Ada keinginan pulang ke Indonesia, tapi di sini saya pelan-pelan udah mulai merintis bikin bisnis, jadi sepertinya akan menetap di sini untuk waktu yang tak ditentukan ke depannya, karena keluarga juga semua di sini. Saya mau bikin restoran Paris Van Java di sini. Bandung, kan, terkenal sama julukan itu. Kebetulan saya udah bertahun-tahun bisa membuat menu masakan Eropa, malah saya sering kesulitan bikin makanan Indonesia, jadi saya mau coba nanti mengkolaborasikan dua menu tersebut. Doakan saja.

  • Apa pesan abang buat teman-teman yang baru merintis atau bercita-cita jadi chef?

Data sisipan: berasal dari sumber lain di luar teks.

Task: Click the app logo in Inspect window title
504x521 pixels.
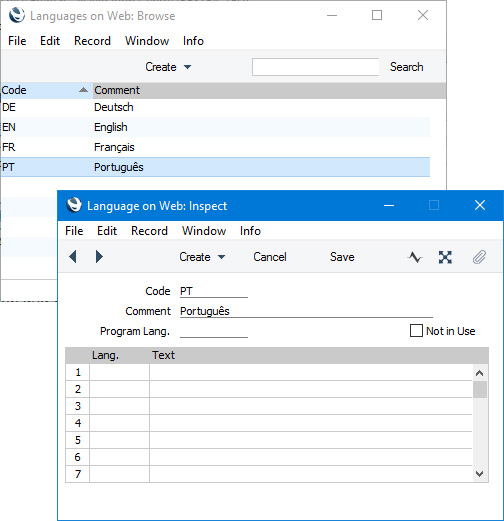Action: coord(74,205)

Sebagai orang yang baru memulai, jadilah orang yang tahan banting dan mau bekerja keras, bukan hanya dalam bidang chef saja, tetapi dalam banyak hal dan profesi apa pun kerja keras adalah kunci sukses untuk meraih impianmu. Apa yang sedang kamu jalani sekarang, lakukan setulus dan sebaik mungkin karena itu yang saya jalani selama ini dan rasakan sendiri hasilnya.

***

Saat ini Eka membawahi sekitar 29 orang dari berbagai negara, termasuk tujuh orang dari Indonesia. Sebelum pandemi, ia mengepalai 48 orang dan telah berhasi menyumbang berbagai penghargaan sejak ia menjadi kepala chef.

Penghargaan yang pernah disabet oleh Eka dan timnya antara lain, TimeOut Commended Afternoon Tea, Good Food Awards Best Dining Experiences (2017), Restaurant TimeOut Best Afternoon Tea Fact Dining Awards Best European Restaurant (2018), Restaurant World Culinary Awards 2020 Best Landmark Restaurants (2020), TimeOut Recommended Restaurants (2021), dan TimeOut most Commended Romantic Restaurant (2022), dan Inaugurated to the Esteem Chefs Irish Beef Club representing UAE (2022).

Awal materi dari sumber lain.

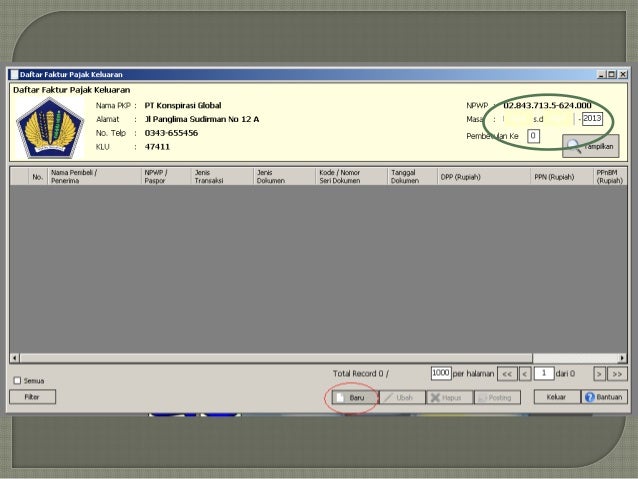This screenshot has width=638, height=479.
Task: Open Bantuan help button
Action: coord(603,397)
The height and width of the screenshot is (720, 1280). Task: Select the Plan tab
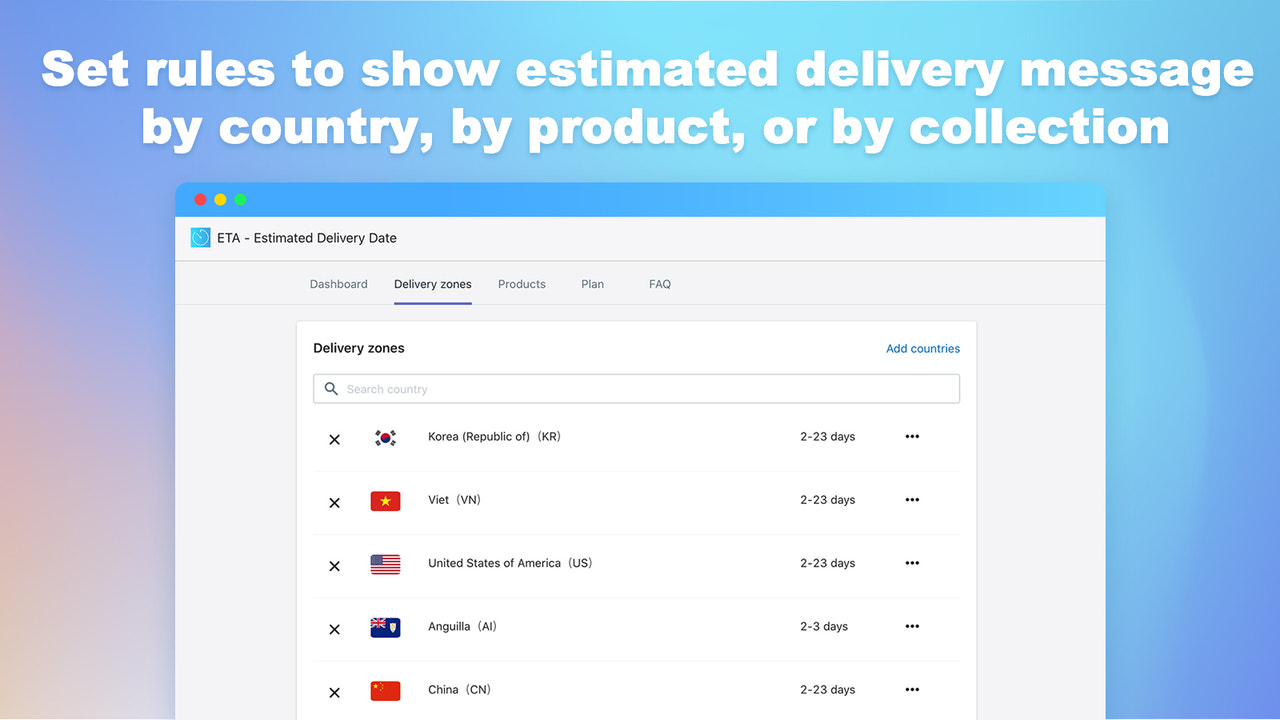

Di awal kariernya, Eka sering mengikuti kompetisi memasak, menurutnya hal itu mengangkat namanya dan membentuk dirinya. Tiga tahun awal mengikuti kompetisi, ia selalu pulang dengan tangan kosong. Tetapi Eka tidak menyerah. Dari situ ia belajar dari kesalahan. Ia banyak belajar lewat kompetisi, di mana ia bertemu dengan banyak chef dari 30-40 negara. Dirinya bisa mempelajari different things, different pattern, different technic, different preparation, different organization.

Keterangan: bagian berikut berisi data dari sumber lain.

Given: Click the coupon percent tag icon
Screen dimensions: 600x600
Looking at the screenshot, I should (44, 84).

Kompetisi juga membuatnya terus menempa diri dan lihai mengatur waktu. Ia harus bekerja 12 jam di dapur, saat mengikuti kompetisi, ia bisa berkutat di dapur hingga 18 jam untuk melakukan latihan. Persiapan jelang kompetisi bisa berlangsung lima bulan. Sayangnya, saat berkompetisi Eka tidak mewakili Indonesia karena selalu gagal mendapatkan sponsor. Akhirnya dirinya representing Uni Emirates Arab (UAE). Berbagai penghargaan yang telah Eka raih antara lain, UAE CULINARY COMPETITION 4 gold 1 silver 1 Bronze (2012), Dubai World Hospitality CUP GOLD Medal (2012), Luxembourg Culinary World Cup Bronze Medal for Culinary Artistry (2014), Culinary Olympic Germany Bronze Medal for Culinary Artistry representing UAE (2016).